Exercise objective -> No picture should appear in the copy. Transcribe exactly, and only, the lines from the one with "Image resolution: width=1092" through the last line of the data below.

============================================================

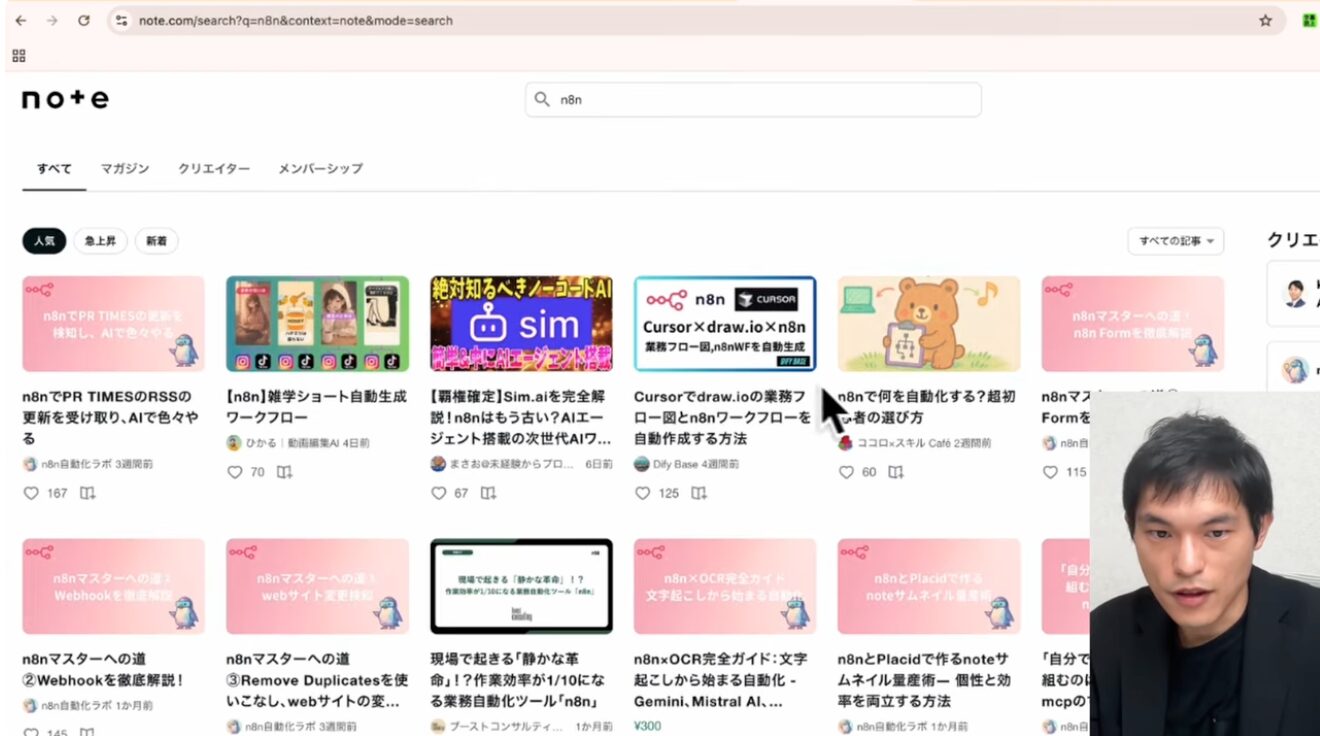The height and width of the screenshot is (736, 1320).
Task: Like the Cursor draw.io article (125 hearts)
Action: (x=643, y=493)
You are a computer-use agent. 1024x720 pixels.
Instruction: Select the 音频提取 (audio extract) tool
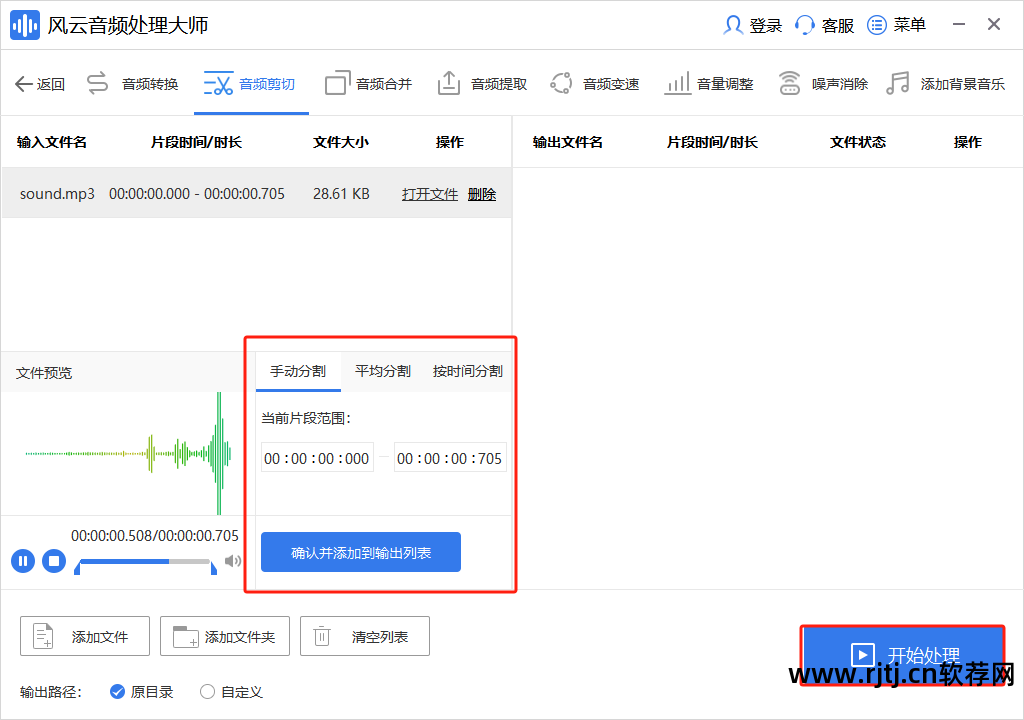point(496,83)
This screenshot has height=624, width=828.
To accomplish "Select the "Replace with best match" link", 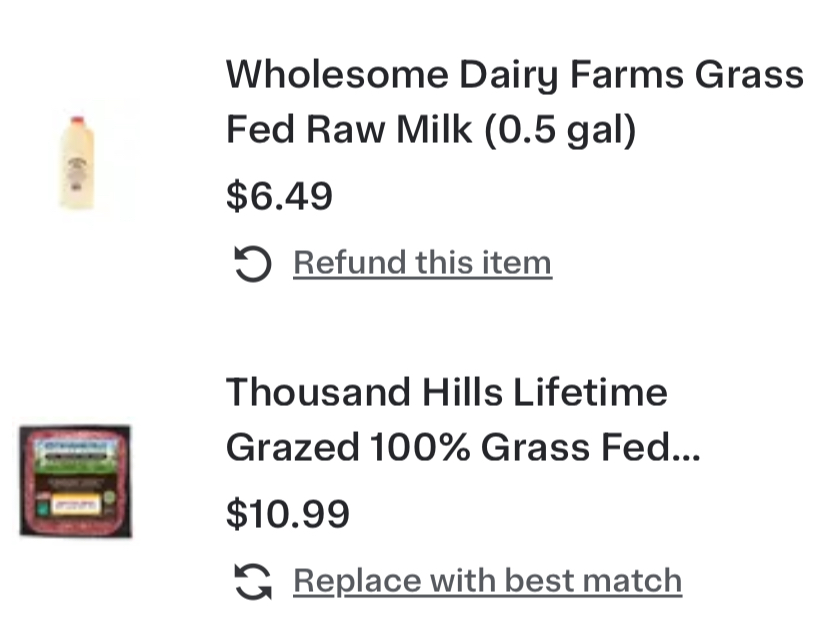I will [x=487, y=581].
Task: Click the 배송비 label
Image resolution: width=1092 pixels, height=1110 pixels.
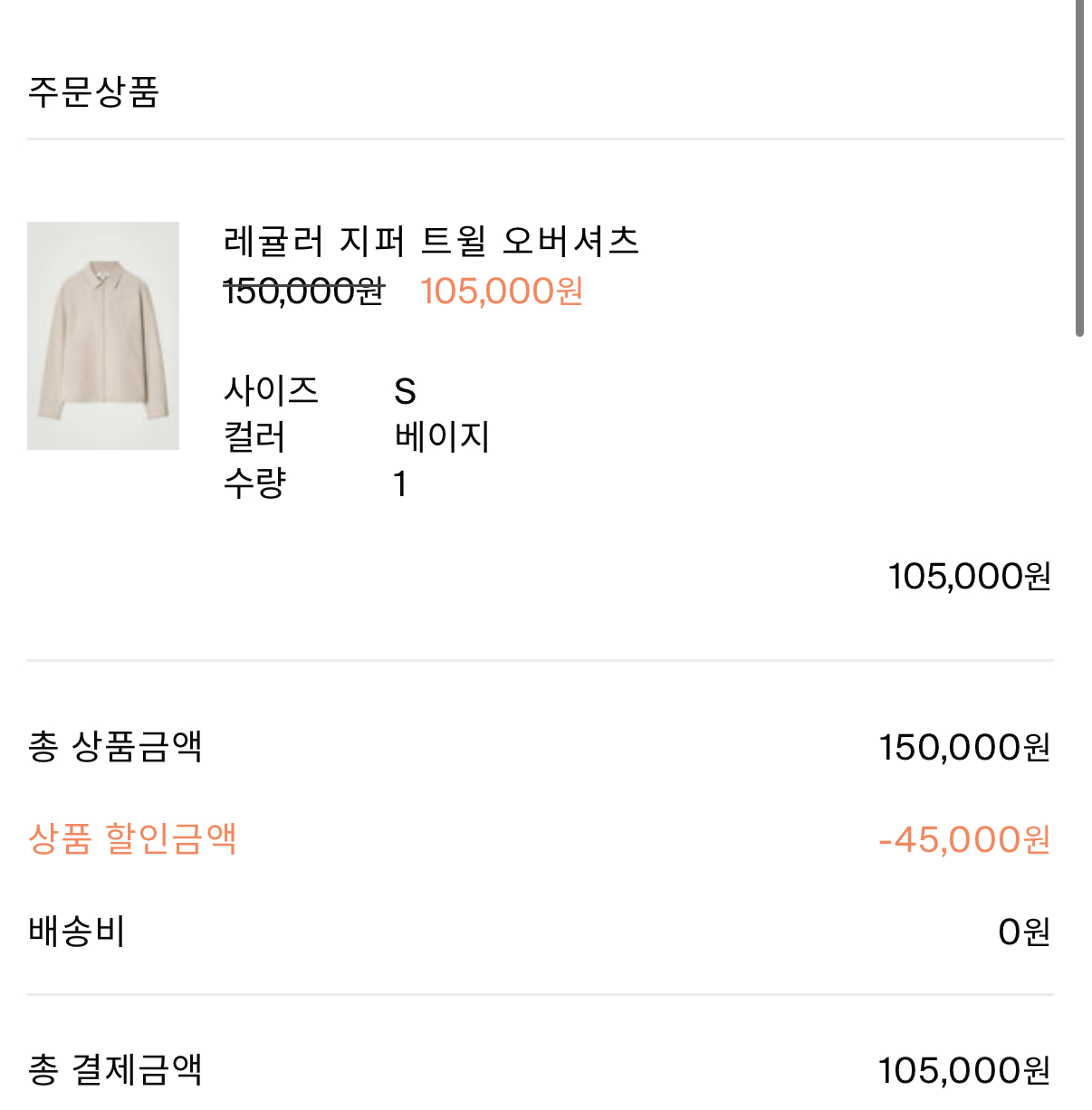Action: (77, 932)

============================================================

Response to this task ->
Image resolution: width=1092 pixels, height=1110 pixels.
Action: (77, 932)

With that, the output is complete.